# My first soil test - Southern Alberta



## tvo (Aug 31, 2020)

Hello,

I joined & have been reading & learning from this forum since after my front lawn renovation in June 2020. The renovation was a huge success considering I did it only watching Ryan Knorr and Grassdaddy's videos. If I had known about this forum before the renovation, it would've been even better. I've learned so much more about lawn care since, thanks to all of you on here.

Anyway, this is my first soil test I did this spring.

Front lawn:



Back lawn:



I really want to do something about the pH but reading on here, it's almost impossible to lower something that high. I will attempt it anyway since I have 15 lb of citric acid laying around. I don't know where to get affordable elemental sulfur in Alberta (which is funny because we produce a lot of natural gas here and sulfur is a byproduct - I have no idea who/where they sell it to).

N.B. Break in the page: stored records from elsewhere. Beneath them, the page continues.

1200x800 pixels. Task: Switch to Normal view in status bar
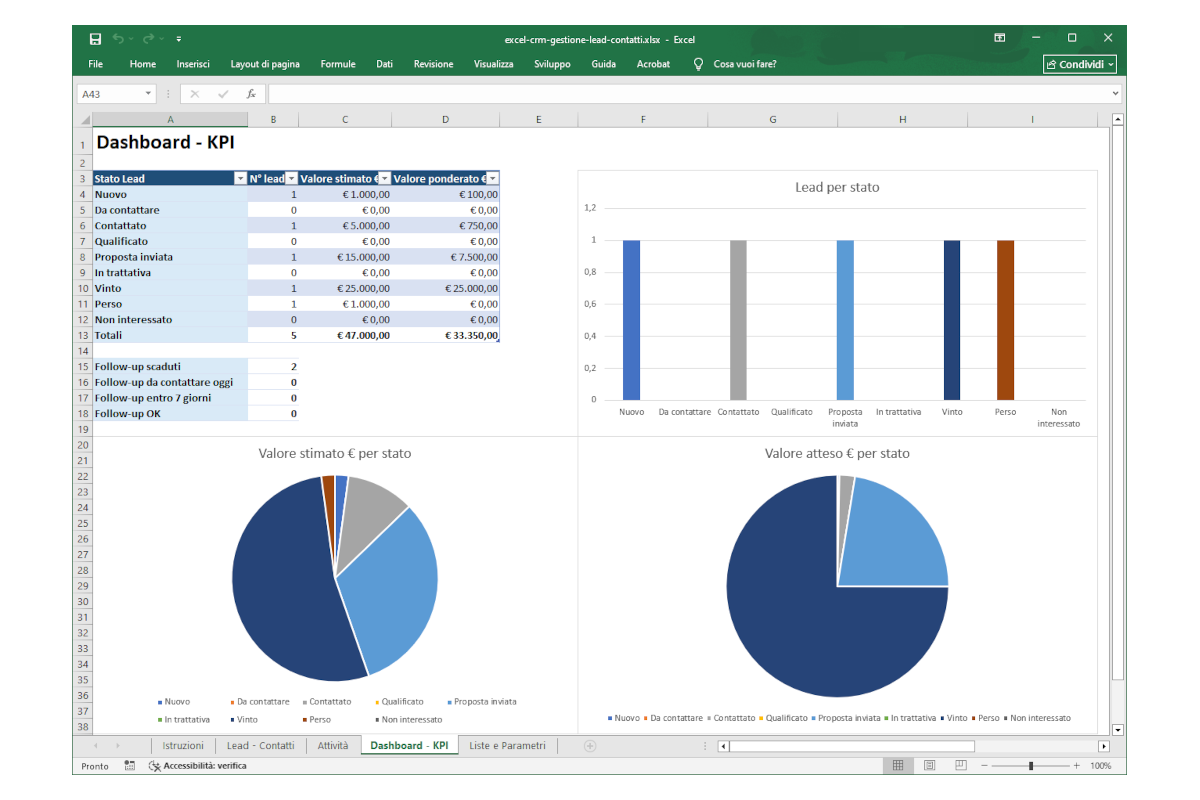pos(898,766)
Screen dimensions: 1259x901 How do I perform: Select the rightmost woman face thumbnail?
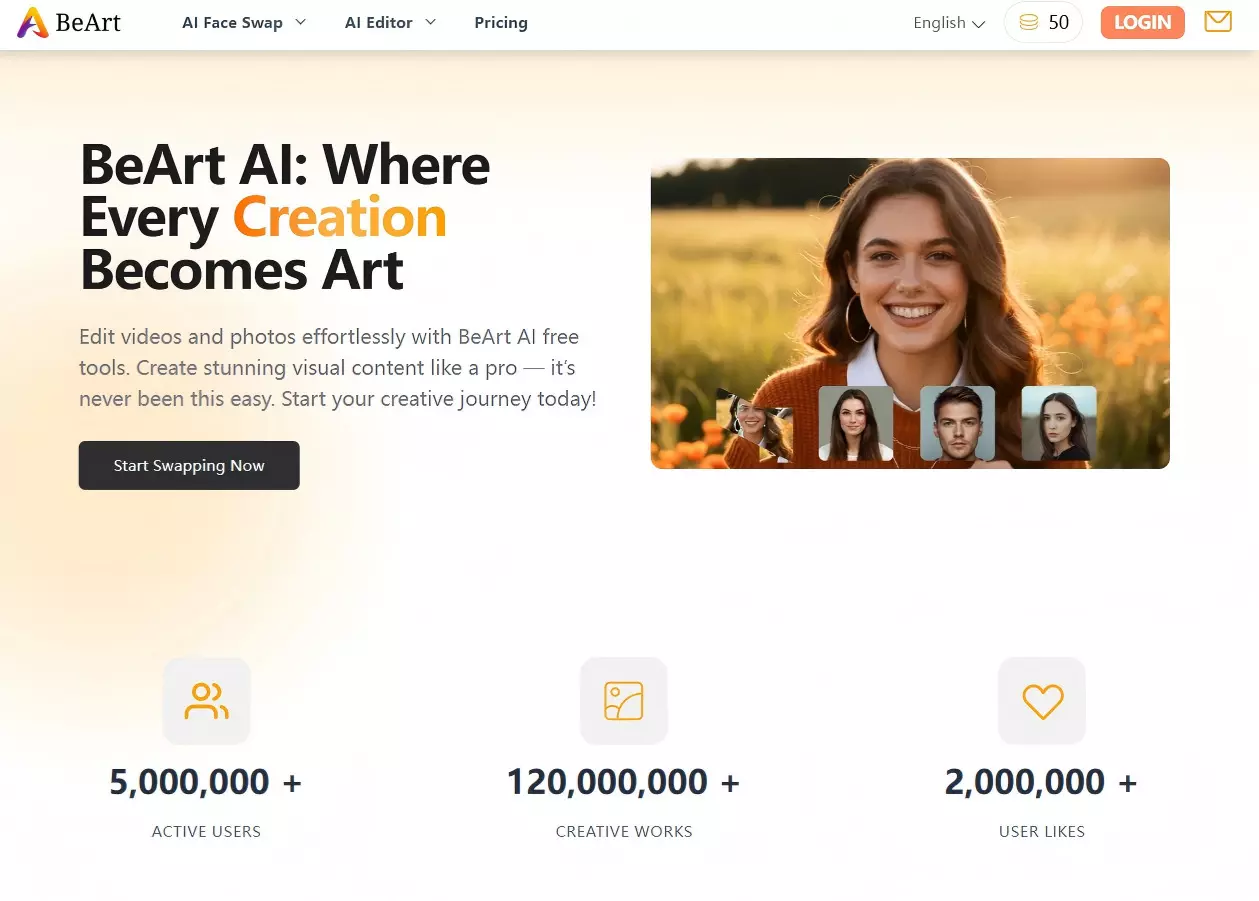coord(1059,424)
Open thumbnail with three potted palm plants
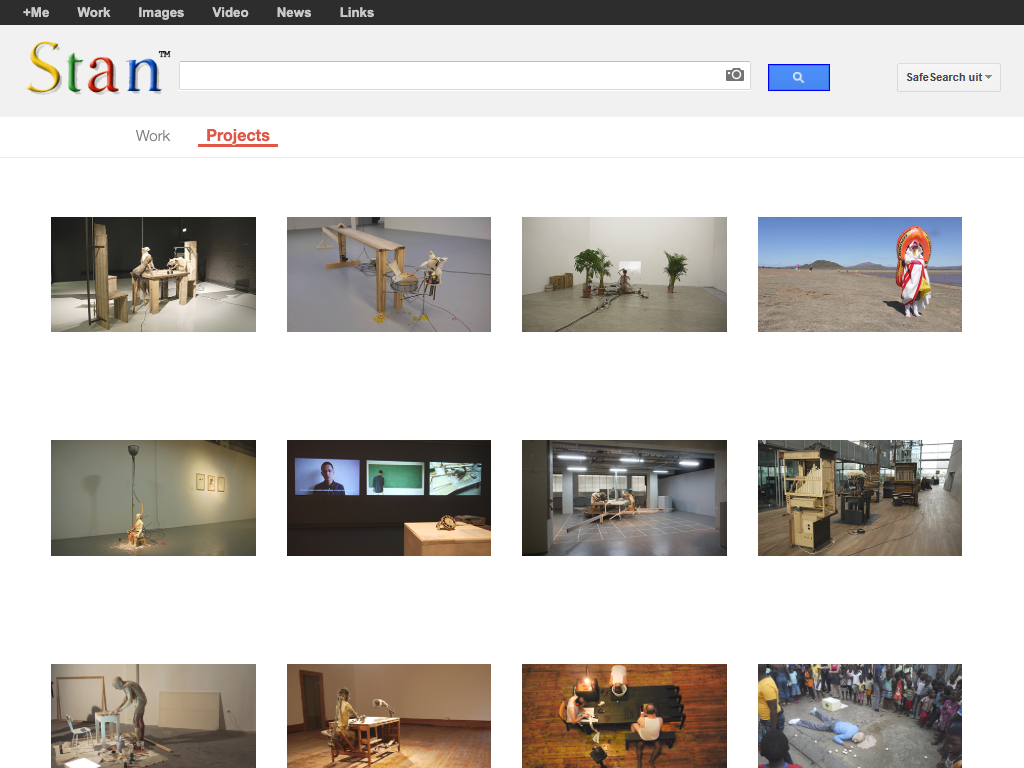1024x768 pixels. pyautogui.click(x=624, y=274)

I also have 5lb of Manganese Sulfate Monohydrate (32% Mn) coming from Amazon. According to Waypoint, I should add 0.1 lb of Mn/M, which is about 0.3 lb of MSM. Does it hurt if I add more than that - let's say 1 lb of MSM (0.32lb Mn)/M? Or should I bother with Mn at all?

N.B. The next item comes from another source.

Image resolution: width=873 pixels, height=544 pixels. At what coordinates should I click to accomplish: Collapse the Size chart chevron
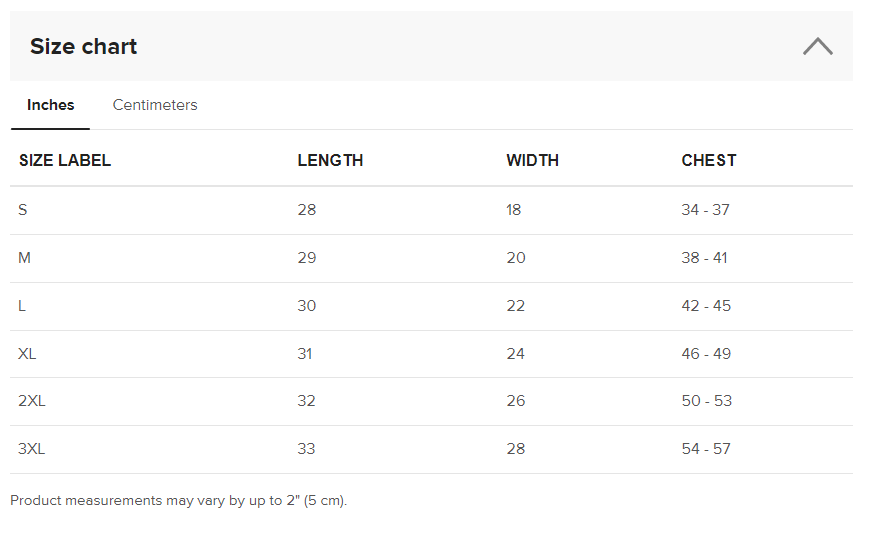pos(817,46)
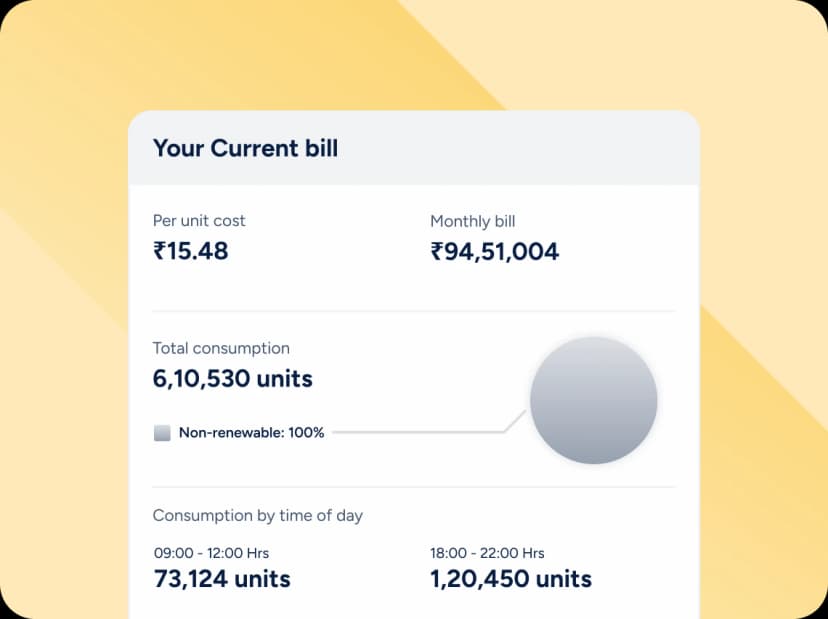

Thanks for any recommendation with these and any other things you guys think can be improved from my soil tests.


----------



## Virginiagal (Apr 24, 2017)

Ridgerunner in his soil test thread strongly recommends a tissue test before applying any micronutrients. The limit he found for manganese is 0.8 oz/1000 sq ft. per application. Notice that is ounces, not pounds.

Here is some info on a vinegar test for calcareous soil and whether pH can be reduced:
https://edis.ifas.ufl.edu/publication/HS1262
Ammonium sulfate is the most acidic nitrogen fertilizer and could help a bit in lowering pH. You can apply FAS for iron which isn't available at high pH. Some info is in the soil remediation guide (and even more details in other threads):
https://thelawnforum.com/viewtopic.php?t=15165

Your CEC (cation exchange capacity) is high, indicating the soil holds onto nutrients very well.


----------



## doverosx (Aug 7, 2019)

The grass factor has a good video on lowering pH, give it a watch because Matt Martin refers to the "long game" of having high pH.

It seems that adding elemental sulfur and citric acid are good to get the ball rolling but you're looking at a long game with continued sulfur/CA and ammonium sulfate.


----------



## tvo (Aug 31, 2020)

@Virginiagal Wow, for some reason I totally missed Ridgerunner's thread all this time. I'm reading through all that great info right now.

I have a collection of quite a few different fertilizers - AMS, urea, 20-10-10, Scotts 32-0-10, a few other partly organic ferts, chicken feed. Now knowing of my high pH, I will use AMS more often but still have to try to use up the other stuffs eventually somehow. I also started spraying FAS after the reno last year but haven't started it this season yet. This season, Anuew PGR will join in with the FAS mix.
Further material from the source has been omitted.